Andrea Kolb ne décolère pas des informations venues de la Berne fédérale ce mercredi. Après le Conseil national, le Conseil des États a validé l'adoucissement de la Loi sur la circulation routière. La fameuse disposition «Via Sicura» sera allégée, avec notamment la suppression de la peine minimale d'un an de prison pour les chauffards. Les peines pourront à l'avenir n'être que pécuniaires.
«C'est une immense blague, tonne l'habitante de Suisse orientale à notre reporter. Comment voulez-vous que nos routes deviennent plus sûres avec de telles décisions?» La quinquagénaire a elle-même fait les frais du comportement d'une chauffarde. Le 24 août 2016, elle se promenait avec son chien dans le canton de Thurgovie lorsqu'une BMW est arrivée à toute vitesse et a renversé la quinquagénaire.
Le choc est d'une violence inouïe. Andrea Kolb perd sa jambe droite, tandis que son bras droit est fortement touché. La conductrice de 19 ans, elle, poursuit sa route sans sourciller. Il s'avérera plus tard que la jeune femme avait pianoté sur son téléphone pendant tout son trajet. Elle a écopé d'une amende de 1200 francs et d'une peine pécuniaire avec sursis. «C'est un scandale!», s'emporte la victime.
Presque six ans plus tard, l'Alémanique souffre encore au quotidien. «Ces jours, je suis en fauteuil roulant, parce que j'attends une opération pour pouvoir remettre une prothèse sur mon moignon et me déplacer un peu mieux.» La vie d'Andrea Kolb est devenue bien compliquée depuis l'accident, et toutes les démarches liées aux assurances n'aident pas. «Être dans l'incapacité de travailler, c'est violent administrativement», souffle-t-elle.

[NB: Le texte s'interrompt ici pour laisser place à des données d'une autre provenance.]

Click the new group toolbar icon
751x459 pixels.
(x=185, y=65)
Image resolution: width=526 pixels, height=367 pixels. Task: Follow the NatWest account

La quinquagénaire se réjouit de pouvoir remarcher et de promener son chien, Anges. «C'est un paradoxe, mais c'est grâce à lui que je suis encore en vie. Paniqué, il s'est retrouvé au milieu de la route et a stoppé malgré lui la circulation», se souvient Andrea Kolb. L'animal, blessé dans l'aventure, a encore très peur du trafic.
«Les chauffards rigolent»
Sa maîtresse a elle aussi beaucoup de peine à se sentir en sécurité près des routes. «Les victimes des chauffards et leurs proches sont punis toute leur vie. Les coupables, eux, rient des amendes dont ils ont écopé. Ils recommencent même, parfois», regrette la Thurgovienne, qui essaie de se réinsérer via un travail dans la protection des animaux.
Ce n'est pas Franziska Riedtmann qui dirait le contraire. Voilà près de vingt ans que l'Argovienne a perdu sa fille Carina. «C'était une de ces chaudes soirées d'été, Carina circulait à vélo, se souvient la mère endeuillée. Elle ne devait faire qu'un petit trajet jusqu'à la ferme voisine, pour aller chercher de la nourriture pour ses chenilles...»
L'adolescente ne reviendra jamais à la maison. Elle a été fauchée par un chauffard notoire, qui circulait sur la route cantonale au volant de sa Porsche. Vitesse estimée? 135 km/h. Selon plusieurs témoins, l'homme roulait parfois encore plus vite. «Il m'a fallu très longtemps pour m'enlever de l'esprit l'image de ma fille décédée sur le sol. Je la voyais tous les jours... Désormais, je me rappelle d'elle en vie.»
Franziska Riedtmann s'est engagée dans le comité d'initiative contre les chauffards. C'est ce collectif qui avait obtenu la loi actuelle Via Sicura. Elle avait témoigné dans Blick pour obtenir un durcissement de la législation. «Le meurtrier de ma fille n'a fait aucun jour de prison. Il vit paisiblement dans le village voisin, je le vois parfois passer avec sa voiture. En tant que mère qui a perdu sa fille, ça donne presque des envies de meurtre...»
Les accidents en baisse
Pour la sexagénaire, le retour à l'ancien régime légal est «incompréhensible». L'Argovienne est «très déçue» de la décision des politiciens. Depuis son entrée en vigueur, la loi anti-chauffards a eu un effet préventif qui a fait baisser le nombre d'accidents graves. Pour la mère de Carina, c'est clair: de nombreux chauffards en puissance ont été dissuadés de passer à l'acte à cause du spectre de se retrouver en prison.
L'Argovienne demande aux élus fédéraux de réfléchir à la question suivante: si leur enfant avait été tué par un chauffard à plus de 130 km/h dans un village, voudraient-ils aussi une marge d'appréciation? «Si quelqu'un dépasse 100 km/h au milieu d'une localité, il s'agit clairement d'un acte intentionnel. Il faut le punir avec toute la sévérité requise», estime Franziska Riedtmann. Une majorité des deux Chambres fédérales en a décidé autrement.